* Exercise brief:
Output the data once more, exactly as given.

::::

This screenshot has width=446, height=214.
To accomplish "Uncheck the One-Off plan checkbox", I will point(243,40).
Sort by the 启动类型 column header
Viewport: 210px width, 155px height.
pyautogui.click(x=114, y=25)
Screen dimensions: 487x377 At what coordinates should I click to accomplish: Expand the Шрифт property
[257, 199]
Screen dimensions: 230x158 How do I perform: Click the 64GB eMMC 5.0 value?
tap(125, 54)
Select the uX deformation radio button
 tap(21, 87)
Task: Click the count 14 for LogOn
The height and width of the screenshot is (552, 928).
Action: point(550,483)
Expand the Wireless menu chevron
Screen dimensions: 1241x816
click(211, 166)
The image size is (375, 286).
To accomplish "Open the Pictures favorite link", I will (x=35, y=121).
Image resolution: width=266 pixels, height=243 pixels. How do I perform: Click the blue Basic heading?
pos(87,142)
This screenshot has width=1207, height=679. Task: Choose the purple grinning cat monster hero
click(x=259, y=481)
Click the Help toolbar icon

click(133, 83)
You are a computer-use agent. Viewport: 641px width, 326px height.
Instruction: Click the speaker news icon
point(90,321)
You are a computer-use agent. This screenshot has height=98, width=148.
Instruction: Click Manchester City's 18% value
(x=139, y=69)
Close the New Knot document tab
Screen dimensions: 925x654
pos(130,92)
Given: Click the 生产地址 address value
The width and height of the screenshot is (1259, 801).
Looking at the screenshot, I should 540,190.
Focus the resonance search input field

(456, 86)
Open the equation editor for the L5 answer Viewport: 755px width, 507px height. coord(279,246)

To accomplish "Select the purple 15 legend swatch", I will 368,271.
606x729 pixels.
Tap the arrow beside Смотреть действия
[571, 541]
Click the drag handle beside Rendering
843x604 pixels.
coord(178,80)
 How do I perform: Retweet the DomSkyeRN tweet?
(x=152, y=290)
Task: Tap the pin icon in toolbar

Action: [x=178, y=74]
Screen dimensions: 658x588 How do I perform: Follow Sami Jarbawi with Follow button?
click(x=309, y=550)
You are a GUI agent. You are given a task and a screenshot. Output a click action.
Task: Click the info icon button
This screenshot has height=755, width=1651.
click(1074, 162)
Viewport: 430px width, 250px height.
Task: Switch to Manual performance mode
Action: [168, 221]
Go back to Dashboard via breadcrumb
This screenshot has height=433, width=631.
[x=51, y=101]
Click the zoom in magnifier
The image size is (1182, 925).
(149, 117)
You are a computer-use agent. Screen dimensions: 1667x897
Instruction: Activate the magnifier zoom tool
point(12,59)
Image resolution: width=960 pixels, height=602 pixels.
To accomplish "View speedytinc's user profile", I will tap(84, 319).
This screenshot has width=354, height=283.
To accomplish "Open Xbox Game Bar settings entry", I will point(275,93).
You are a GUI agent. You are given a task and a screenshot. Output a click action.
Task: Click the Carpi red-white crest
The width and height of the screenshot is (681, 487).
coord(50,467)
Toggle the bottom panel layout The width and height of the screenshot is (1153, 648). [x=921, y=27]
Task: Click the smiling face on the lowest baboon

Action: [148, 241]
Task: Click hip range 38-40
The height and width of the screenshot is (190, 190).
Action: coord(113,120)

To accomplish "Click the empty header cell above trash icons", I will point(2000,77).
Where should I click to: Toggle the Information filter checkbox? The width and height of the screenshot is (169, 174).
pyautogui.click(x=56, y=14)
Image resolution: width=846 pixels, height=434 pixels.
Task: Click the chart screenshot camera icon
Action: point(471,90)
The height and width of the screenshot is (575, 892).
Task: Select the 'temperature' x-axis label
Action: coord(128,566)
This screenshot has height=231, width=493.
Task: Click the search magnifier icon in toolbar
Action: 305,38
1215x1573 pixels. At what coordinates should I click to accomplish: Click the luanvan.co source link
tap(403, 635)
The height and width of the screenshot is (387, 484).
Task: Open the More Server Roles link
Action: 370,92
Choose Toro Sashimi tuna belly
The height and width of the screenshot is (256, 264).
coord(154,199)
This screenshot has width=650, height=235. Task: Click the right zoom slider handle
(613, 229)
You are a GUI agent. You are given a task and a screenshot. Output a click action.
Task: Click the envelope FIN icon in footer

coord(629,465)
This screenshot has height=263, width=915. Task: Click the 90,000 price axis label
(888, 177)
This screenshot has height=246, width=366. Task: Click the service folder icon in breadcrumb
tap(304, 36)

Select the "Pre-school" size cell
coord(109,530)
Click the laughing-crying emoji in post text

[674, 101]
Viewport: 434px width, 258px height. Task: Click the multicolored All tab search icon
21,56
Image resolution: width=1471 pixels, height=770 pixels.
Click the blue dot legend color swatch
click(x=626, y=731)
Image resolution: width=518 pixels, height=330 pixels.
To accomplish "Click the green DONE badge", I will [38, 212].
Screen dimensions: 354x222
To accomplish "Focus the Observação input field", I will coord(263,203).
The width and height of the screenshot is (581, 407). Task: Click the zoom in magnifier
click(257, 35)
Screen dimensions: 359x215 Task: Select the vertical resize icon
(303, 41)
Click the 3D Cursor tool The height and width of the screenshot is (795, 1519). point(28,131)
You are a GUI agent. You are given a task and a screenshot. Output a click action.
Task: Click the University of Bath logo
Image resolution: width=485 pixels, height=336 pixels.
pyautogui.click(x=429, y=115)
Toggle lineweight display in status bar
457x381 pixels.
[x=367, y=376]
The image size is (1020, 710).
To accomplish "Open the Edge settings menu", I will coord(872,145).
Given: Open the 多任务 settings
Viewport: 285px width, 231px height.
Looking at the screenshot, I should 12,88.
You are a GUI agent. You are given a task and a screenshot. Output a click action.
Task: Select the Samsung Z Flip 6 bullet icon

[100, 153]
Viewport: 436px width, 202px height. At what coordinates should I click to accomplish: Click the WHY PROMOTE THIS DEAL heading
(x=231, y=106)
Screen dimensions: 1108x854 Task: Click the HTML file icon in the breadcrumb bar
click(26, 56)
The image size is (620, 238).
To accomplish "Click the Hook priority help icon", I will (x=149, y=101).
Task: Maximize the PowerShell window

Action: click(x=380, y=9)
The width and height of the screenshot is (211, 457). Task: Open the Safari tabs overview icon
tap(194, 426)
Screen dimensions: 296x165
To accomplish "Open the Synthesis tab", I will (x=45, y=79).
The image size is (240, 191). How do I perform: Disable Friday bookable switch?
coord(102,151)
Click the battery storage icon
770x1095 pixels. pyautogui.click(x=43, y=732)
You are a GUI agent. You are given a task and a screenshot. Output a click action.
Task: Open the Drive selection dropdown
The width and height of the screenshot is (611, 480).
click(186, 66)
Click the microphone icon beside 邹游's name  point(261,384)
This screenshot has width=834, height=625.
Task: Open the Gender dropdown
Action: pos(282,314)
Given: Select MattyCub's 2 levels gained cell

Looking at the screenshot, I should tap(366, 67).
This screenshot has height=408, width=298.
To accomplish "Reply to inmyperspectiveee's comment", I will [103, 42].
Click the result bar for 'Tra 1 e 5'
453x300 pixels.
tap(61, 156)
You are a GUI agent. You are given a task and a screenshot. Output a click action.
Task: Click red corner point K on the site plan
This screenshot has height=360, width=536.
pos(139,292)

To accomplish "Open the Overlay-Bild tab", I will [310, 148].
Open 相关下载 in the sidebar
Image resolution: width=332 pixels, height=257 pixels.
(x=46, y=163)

::::

* Output for this exercise:
This screenshot has width=446, height=214.
To accomplish "Uncheck the One-Off plan checkbox", I will point(243,40).
Sort by the 启动类型 column header
Viewport: 210px width, 155px height.
pyautogui.click(x=114, y=25)
Screen dimensions: 487x377 At what coordinates should I click to accomplish: Expand the Шрифт property
[257, 199]
Screen dimensions: 230x158 How do I perform: Click the 64GB eMMC 5.0 value?
tap(125, 54)
Select the uX deformation radio button
 tap(21, 87)
Task: Click the count 14 for LogOn
The height and width of the screenshot is (552, 928).
Action: point(550,483)
Expand the Wireless menu chevron
Screen dimensions: 1241x816
click(211, 166)
The image size is (375, 286).
To accomplish "Open the Pictures favorite link", I will (x=35, y=121).
Image resolution: width=266 pixels, height=243 pixels. How do I perform: Click the blue Basic heading?
pos(87,142)
This screenshot has width=1207, height=679. Task: Choose the purple grinning cat monster hero
click(x=259, y=481)
Click the Help toolbar icon

click(133, 83)
You are a computer-use agent. Viewport: 641px width, 326px height.
Instruction: Click the speaker news icon
point(90,321)
You are a computer-use agent. This screenshot has height=98, width=148.
Instruction: Click Manchester City's 18% value
(x=139, y=69)
Close the New Knot document tab
Screen dimensions: 925x654
pos(130,92)
Given: Click the 生产地址 address value
The width and height of the screenshot is (1259, 801).
Looking at the screenshot, I should 540,190.
Focus the resonance search input field

(456, 86)
Open the equation editor for the L5 answer Viewport: 755px width, 507px height. coord(279,246)

To accomplish "Select the purple 15 legend swatch", I will 368,271.
606x729 pixels.
Tap the arrow beside Смотреть действия
[571, 541]
Click the drag handle beside Rendering
843x604 pixels.
coord(178,80)
 How do I perform: Retweet the DomSkyeRN tweet?
(x=152, y=290)
Task: Tap the pin icon in toolbar

Action: [x=178, y=74]
Screen dimensions: 658x588 How do I perform: Follow Sami Jarbawi with Follow button?
click(x=309, y=550)
You are a GUI agent. You are given a task and a screenshot. Output a click action.
Task: Click the info icon button
This screenshot has height=755, width=1651.
click(1074, 162)
Viewport: 430px width, 250px height.
Task: Switch to Manual performance mode
Action: [168, 221]
Go back to Dashboard via breadcrumb
This screenshot has height=433, width=631.
[x=51, y=101]
Click the zoom in magnifier
The image size is (1182, 925).
(149, 117)
You are a computer-use agent. Screen dimensions: 1667x897
Instruction: Activate the magnifier zoom tool
point(12,59)
Image resolution: width=960 pixels, height=602 pixels.
To accomplish "View speedytinc's user profile", I will tap(84, 319).
This screenshot has width=354, height=283.
To accomplish "Open Xbox Game Bar settings entry", I will point(275,93).
You are a GUI agent. You are given a task and a screenshot. Output a click action.
Task: Click the Carpi red-white crest
The width and height of the screenshot is (681, 487).
coord(50,467)
Toggle the bottom panel layout The width and height of the screenshot is (1153, 648). [x=921, y=27]
Task: Click the smiling face on the lowest baboon

Action: [148, 241]
Task: Click hip range 38-40
The height and width of the screenshot is (190, 190).
Action: coord(113,120)

To accomplish "Click the empty header cell above trash icons", I will point(2000,77).
Where should I click to: Toggle the Information filter checkbox? The width and height of the screenshot is (169, 174).
pyautogui.click(x=56, y=14)
Image resolution: width=846 pixels, height=434 pixels.
Task: Click the chart screenshot camera icon
Action: point(471,90)
The height and width of the screenshot is (575, 892).
Task: Select the 'temperature' x-axis label
Action: coord(128,566)
This screenshot has height=231, width=493.
Task: Click the search magnifier icon in toolbar
Action: 305,38
1215x1573 pixels. At what coordinates should I click to accomplish: Click the luanvan.co source link
tap(403, 635)
The height and width of the screenshot is (387, 484).
Task: Open the More Server Roles link
Action: 370,92
Choose Toro Sashimi tuna belly
The height and width of the screenshot is (256, 264).
coord(154,199)
This screenshot has width=650, height=235. Task: Click the right zoom slider handle
(613, 229)
You are a GUI agent. You are given a task and a screenshot. Output a click action.
Task: Click the envelope FIN icon in footer

coord(629,465)
This screenshot has height=263, width=915. Task: Click the 90,000 price axis label
(888, 177)
This screenshot has height=246, width=366. Task: Click the service folder icon in breadcrumb
tap(304, 36)

Select the "Pre-school" size cell
coord(109,530)
Click the laughing-crying emoji in post text

[674, 101]
Viewport: 434px width, 258px height. Task: Click the multicolored All tab search icon
21,56
Image resolution: width=1471 pixels, height=770 pixels.
Click the blue dot legend color swatch
click(x=626, y=731)
Image resolution: width=518 pixels, height=330 pixels.
To accomplish "Click the green DONE badge", I will [38, 212].
Screen dimensions: 354x222
To accomplish "Focus the Observação input field", I will coord(263,203).
The width and height of the screenshot is (581, 407). Task: Click the zoom in magnifier
click(257, 35)
Screen dimensions: 359x215 Task: Select the vertical resize icon
(303, 41)
Click the 3D Cursor tool The height and width of the screenshot is (795, 1519). point(28,131)
You are a GUI agent. You are given a task and a screenshot. Output a click action.
Task: Click the University of Bath logo
Image resolution: width=485 pixels, height=336 pixels.
pyautogui.click(x=429, y=115)
Toggle lineweight display in status bar
457x381 pixels.
[x=367, y=376]
The image size is (1020, 710).
To accomplish "Open the Edge settings menu", I will coord(872,145).
Given: Open the 多任务 settings
Viewport: 285px width, 231px height.
Looking at the screenshot, I should 12,88.
You are a GUI agent. You are given a task and a screenshot. Output a click action.
Task: Select the Samsung Z Flip 6 bullet icon

[100, 153]
Viewport: 436px width, 202px height. At what coordinates should I click to accomplish: Click the WHY PROMOTE THIS DEAL heading
(x=231, y=106)
Screen dimensions: 1108x854 Task: Click the HTML file icon in the breadcrumb bar
click(26, 56)
The image size is (620, 238).
To accomplish "Click the Hook priority help icon", I will (x=149, y=101).
Task: Maximize the PowerShell window

Action: click(x=380, y=9)
The width and height of the screenshot is (211, 457). Task: Open the Safari tabs overview icon
tap(194, 426)
Screen dimensions: 296x165
To accomplish "Open the Synthesis tab", I will (x=45, y=79).
The image size is (240, 191). How do I perform: Disable Friday bookable switch?
coord(102,151)
Click the battery storage icon
770x1095 pixels. pyautogui.click(x=43, y=732)
You are a GUI agent. You are given a task and a screenshot. Output a click action.
Task: Open the Drive selection dropdown
The width and height of the screenshot is (611, 480).
click(186, 66)
Click the microphone icon beside 邹游's name  point(261,384)
This screenshot has width=834, height=625.
Task: Open the Gender dropdown
Action: pos(282,314)
Given: Select MattyCub's 2 levels gained cell

Looking at the screenshot, I should tap(366, 67).
This screenshot has height=408, width=298.
To accomplish "Reply to inmyperspectiveee's comment", I will [103, 42].
Click the result bar for 'Tra 1 e 5'
453x300 pixels.
tap(61, 156)
You are a GUI agent. You are given a task and a screenshot. Output a click action.
Task: Click red corner point K on the site plan
This screenshot has height=360, width=536.
pos(139,292)

To accomplish "Open the Overlay-Bild tab", I will [310, 148].
Open 相关下载 in the sidebar
Image resolution: width=332 pixels, height=257 pixels.
(x=46, y=163)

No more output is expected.